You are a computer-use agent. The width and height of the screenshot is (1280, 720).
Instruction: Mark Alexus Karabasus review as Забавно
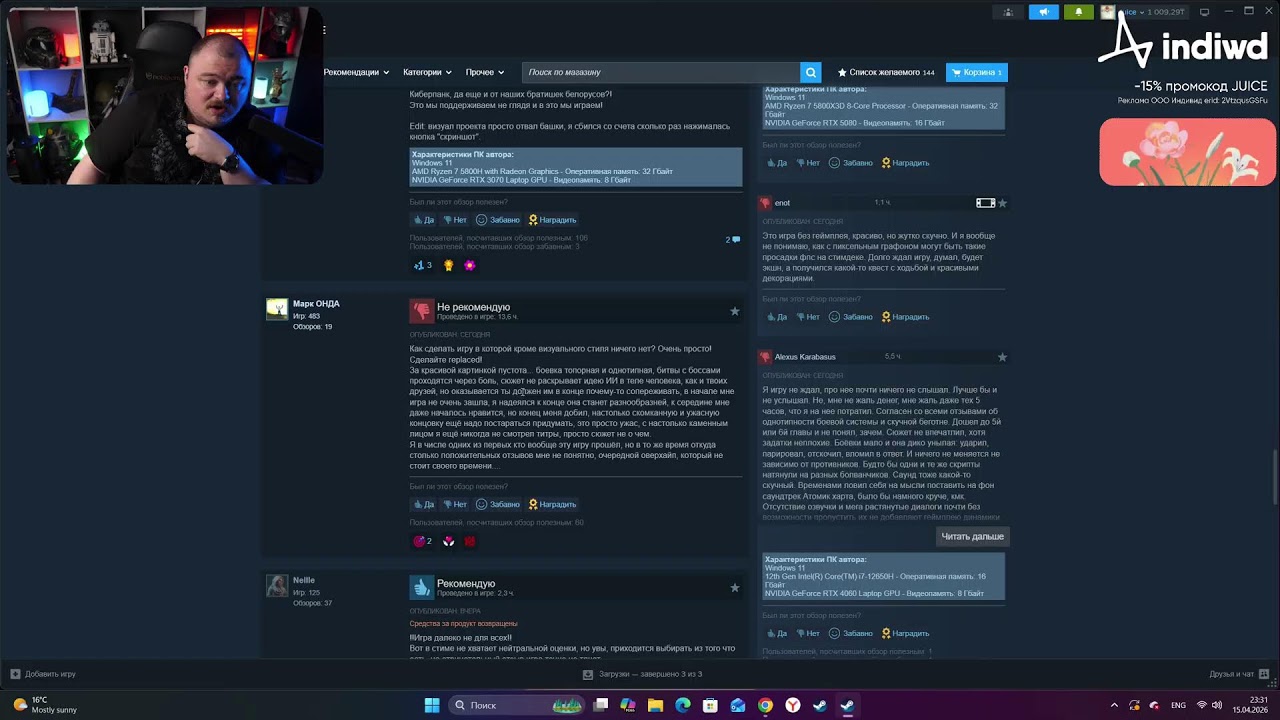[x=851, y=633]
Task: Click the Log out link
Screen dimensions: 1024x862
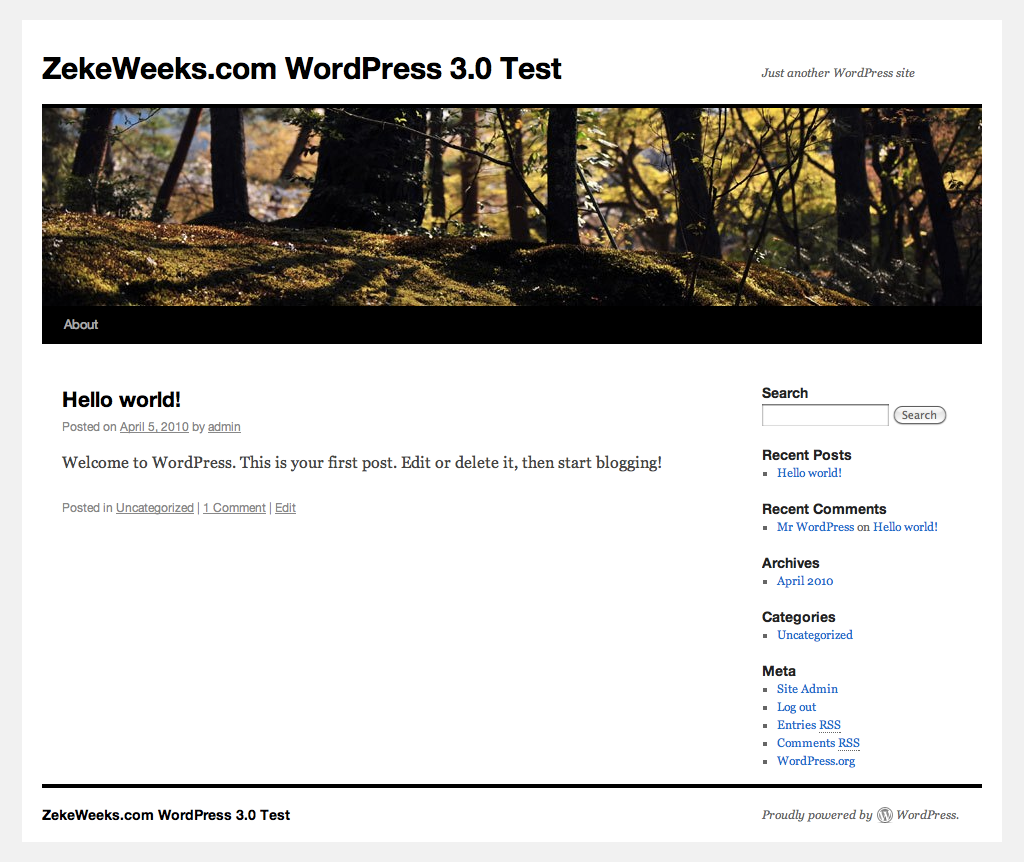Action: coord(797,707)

★ ★ ★ ★

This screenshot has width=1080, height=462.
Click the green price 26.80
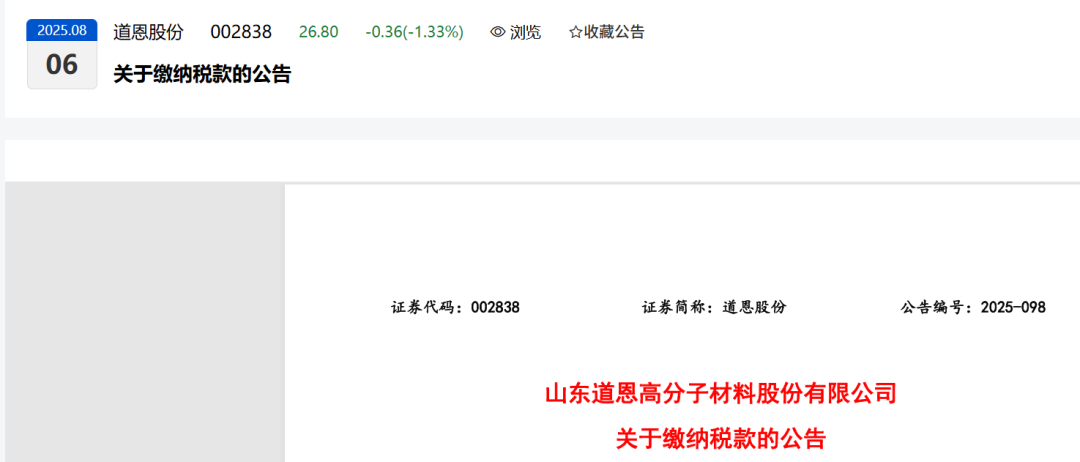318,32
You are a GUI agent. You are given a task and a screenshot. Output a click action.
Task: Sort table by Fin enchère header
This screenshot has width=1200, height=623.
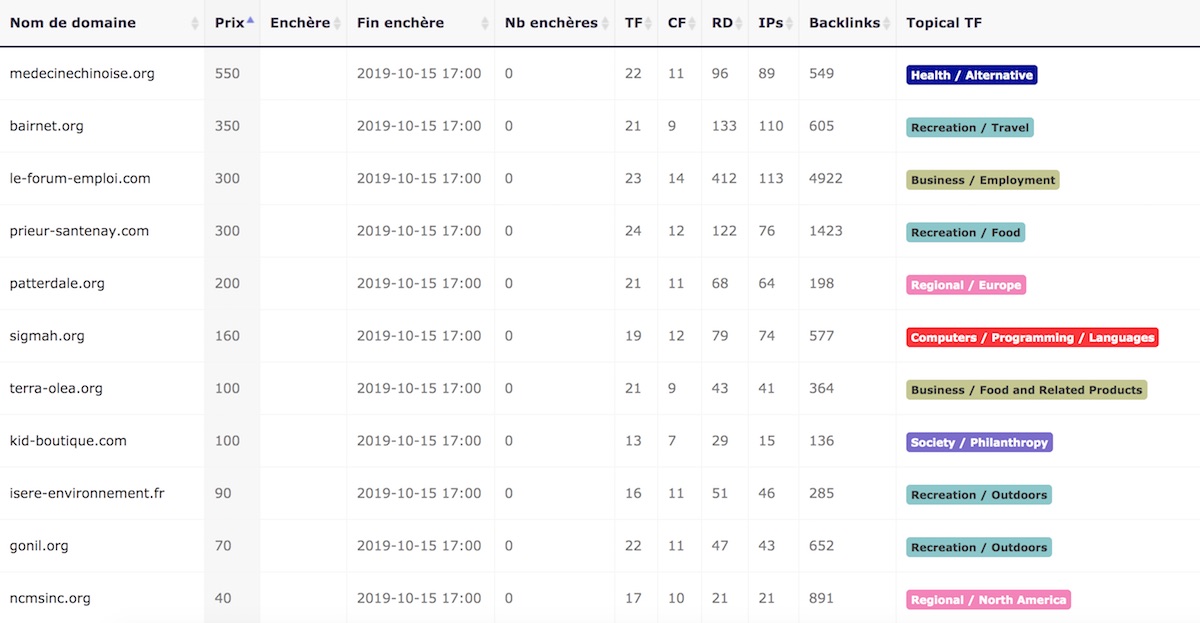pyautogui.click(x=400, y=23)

★ ★ ★ ★

Apply a filter for "agent" to the data above, then copy each line that matches.

Reply to the task |
You are a computer-use agent. The width and height of the screenshot is (1280, 720).
You are a GUI agent. You are given a task and a screenshot. Output a click action.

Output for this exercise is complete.